Supervisor: Alan Bundy, +44-131-650-2716, A.Bundy@ed.ac.uk

Other Suggested Supervisors: Jacques Fleuriot, +44-131-650-9342, jdf@inf.ed.ac.uk

Principal goal of the project: To build a teaching aid that will support students in performing proofs in nonstandard analysis.

Description:

Reasoning with epsilon arguments in analysis is one of the hardest tasks that student mathematicians have to tackle as most of them find it hard to deal with formulae containing more than two alternations of quantifiers. This is not surprising as it has been observed that the manipulation of quantifiers is ``one of the least often acquired and most rarely understood concepts at all levels''. Most students (and teachers) still find it congenial to think informally in terms of infinitesimal numbers.

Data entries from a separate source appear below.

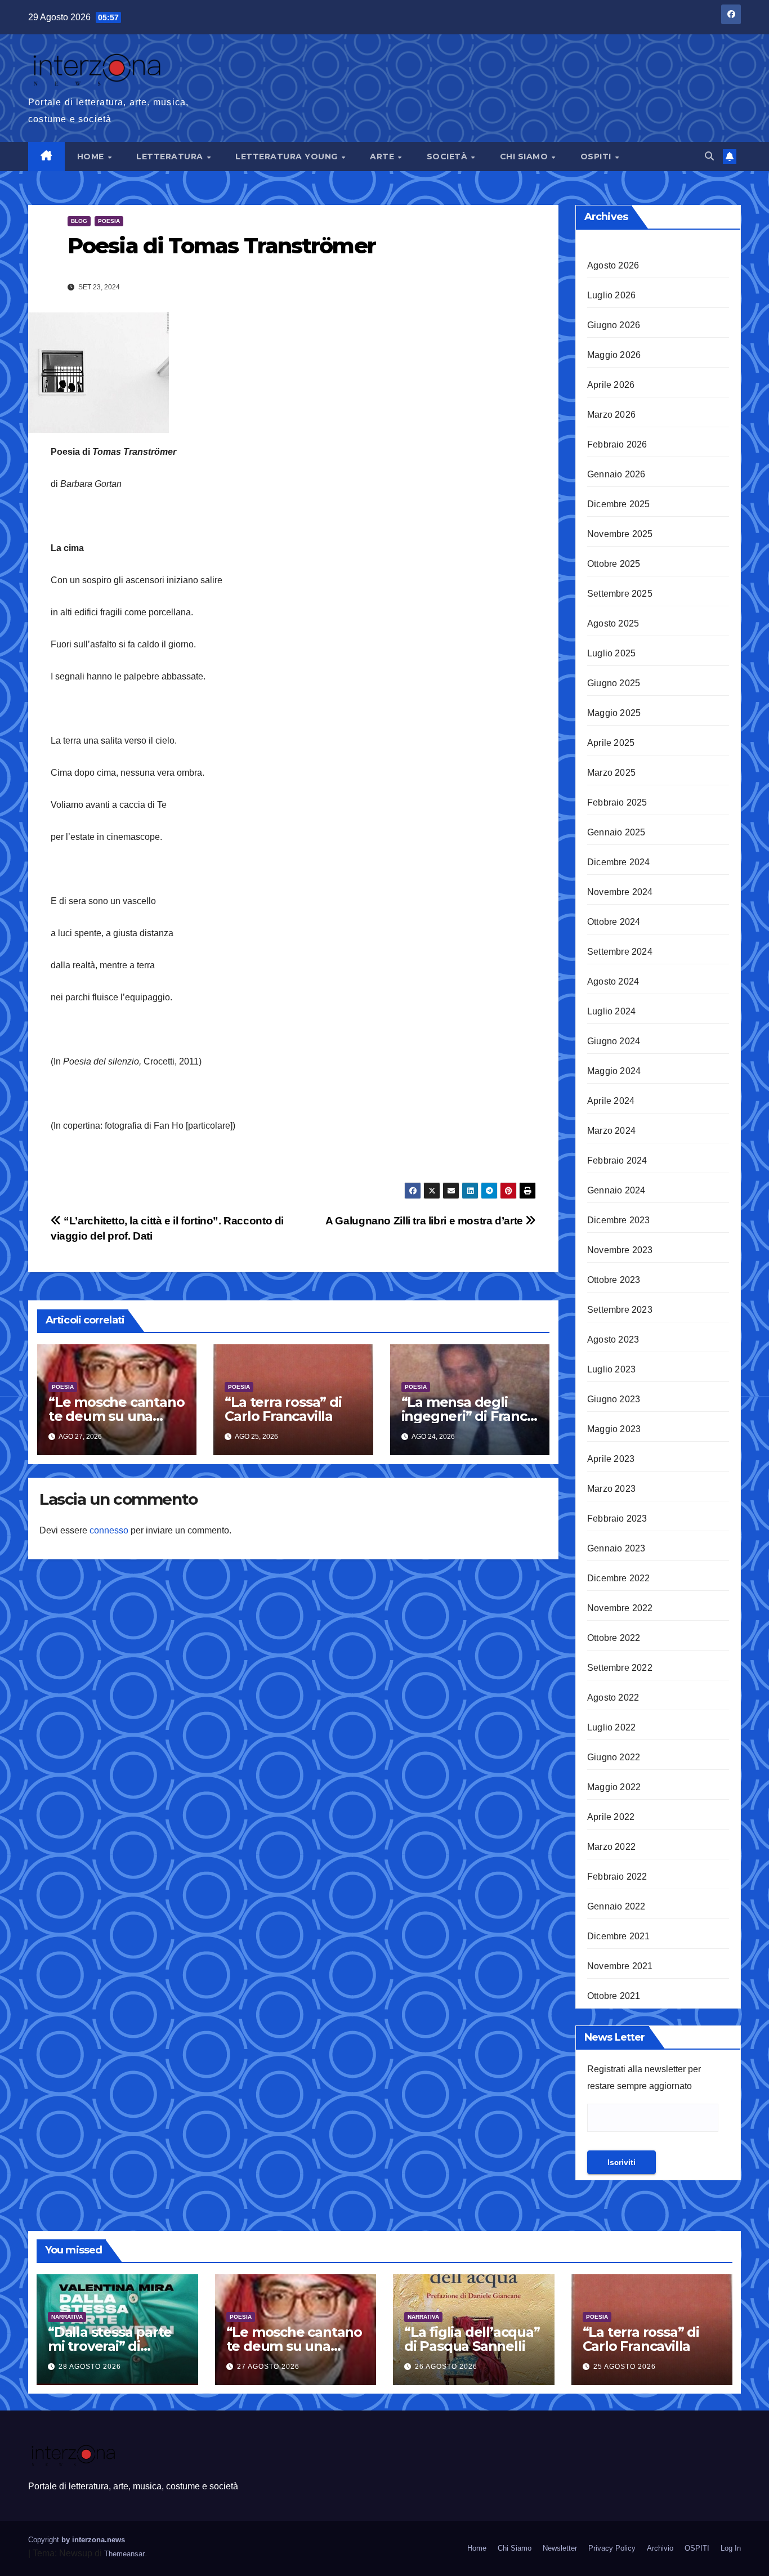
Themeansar (124, 2554)
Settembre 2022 (619, 1667)
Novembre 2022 (620, 1608)
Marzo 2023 (611, 1488)
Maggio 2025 (614, 713)
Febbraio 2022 (617, 1876)
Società (448, 156)
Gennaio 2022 (616, 1906)
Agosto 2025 (613, 623)
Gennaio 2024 (616, 1190)
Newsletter (560, 2548)
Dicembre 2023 (618, 1220)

Nonstandard analysis (NSA) is a definitional theory of extended reals which supports reasoning about analysis, calculus, etc using infinitesimal and infinite numbers. It was invented by the logician Abraham Robinson in the 1960s. NSA provides an alternative to the traditional epsilon/delta proofs, but with the following advantages:

An obvious solution to the problems of teaching standard analysis is to teach NSA rather than traditional analysis. Apart from inertia, one main barrier to switching to NSA is that naive NSA proofs can be as prone to error as the original infinitesimal proofs. This is where mechanical theorem proving comes in. If students had access to a computer-based tool for checking and/or generating NSA proofs they could be freed of the risk of error. The full benefits of NSA could then be realised: simpler definitions, theorems and proofs, more in accord with school-level introductions to calculus and, to some, more intuitive.

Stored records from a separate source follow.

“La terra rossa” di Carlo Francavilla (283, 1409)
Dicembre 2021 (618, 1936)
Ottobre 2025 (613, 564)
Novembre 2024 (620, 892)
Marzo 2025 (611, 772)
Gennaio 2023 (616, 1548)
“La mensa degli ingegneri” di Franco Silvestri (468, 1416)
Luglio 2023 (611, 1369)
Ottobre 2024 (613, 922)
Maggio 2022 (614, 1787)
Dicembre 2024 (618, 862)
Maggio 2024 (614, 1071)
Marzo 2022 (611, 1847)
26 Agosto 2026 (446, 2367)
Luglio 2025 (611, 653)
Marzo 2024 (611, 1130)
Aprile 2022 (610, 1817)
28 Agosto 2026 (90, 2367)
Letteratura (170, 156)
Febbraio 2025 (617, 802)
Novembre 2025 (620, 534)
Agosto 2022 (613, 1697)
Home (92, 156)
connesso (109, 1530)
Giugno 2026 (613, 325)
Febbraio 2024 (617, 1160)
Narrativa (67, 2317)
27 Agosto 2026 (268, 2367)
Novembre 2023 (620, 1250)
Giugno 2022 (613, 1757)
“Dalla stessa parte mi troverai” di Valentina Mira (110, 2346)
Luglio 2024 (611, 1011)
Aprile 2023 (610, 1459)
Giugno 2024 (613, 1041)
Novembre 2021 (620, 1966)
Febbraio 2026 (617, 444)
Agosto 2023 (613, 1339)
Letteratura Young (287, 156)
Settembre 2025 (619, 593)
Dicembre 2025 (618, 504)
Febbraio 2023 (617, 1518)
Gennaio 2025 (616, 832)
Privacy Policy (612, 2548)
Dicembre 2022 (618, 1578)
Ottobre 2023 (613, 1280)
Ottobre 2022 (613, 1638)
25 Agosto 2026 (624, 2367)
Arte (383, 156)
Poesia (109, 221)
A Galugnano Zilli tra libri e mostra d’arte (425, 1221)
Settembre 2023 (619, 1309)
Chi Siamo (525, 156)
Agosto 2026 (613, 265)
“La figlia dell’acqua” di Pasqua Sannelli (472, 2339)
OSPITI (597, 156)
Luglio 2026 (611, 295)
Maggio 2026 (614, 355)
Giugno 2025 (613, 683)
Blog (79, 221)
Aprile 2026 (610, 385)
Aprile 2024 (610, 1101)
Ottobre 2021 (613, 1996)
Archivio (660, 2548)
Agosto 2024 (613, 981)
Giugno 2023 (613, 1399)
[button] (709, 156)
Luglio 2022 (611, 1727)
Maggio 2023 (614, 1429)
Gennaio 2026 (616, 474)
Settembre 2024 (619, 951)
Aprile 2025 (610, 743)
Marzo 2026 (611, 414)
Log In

For his Cambridge PhD project, Fleuriot implemented a theory of NSA in the higher-order logic of the interactive theorem prover Isabelle, using purely definitional means. This mechanization, which develops the so-called hyperreal numbers, asserts no axioms and progresses by conservative extensions of Isabelle/HOL theories only. Since coming to Edinburgh, Fleuriot has continued his development of NSA in Isabelle, covering a large part of analysis and the development of both differential and integral calculus. He has interactively proved several thousands of theorems in real analysis, including some well-known theorems, such as Rolles Theorem, the Intermediate Value Theorem, and the Fundamental Theorem of Calculus.

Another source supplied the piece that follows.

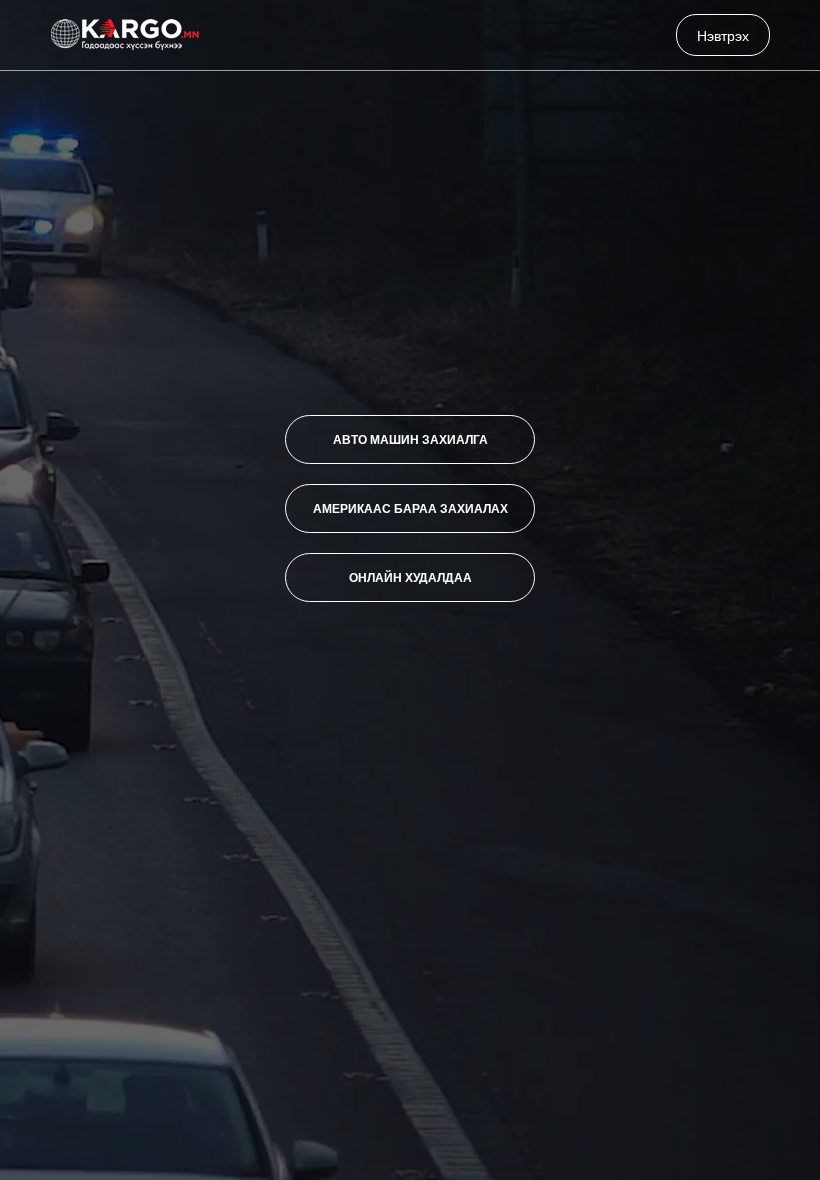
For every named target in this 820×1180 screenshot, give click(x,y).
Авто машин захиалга (410, 439)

Fleuriot has supervised the PhD of Maclean, in which many of these NSA proofs are further automated using techniques of proof planning, especially rippling. As a result, human interaction is no longer necessary to produce machine proofs of many elementary NSA theorems.

The aim of this project is to develop a teaching aid based on a powerful, fully-programmable theorem proving core (provided by Isabelle) that provides the necessary theories, tactics and programming environment and protects users from error.

Resources Required: Access to the Isabelle system, tactics to automate NSA proofs and a library of NSA theorems and proofs.

Degree of Difficulty: This is a challenging project combining knowledge of mathematics with automated reasoning and computers in education.

Background Needed: Knowledge of mathematical analysis is essential. Knowledge of any of automated reasoning, non-standard analysis, computers in education or the ML programming language would be an advantage.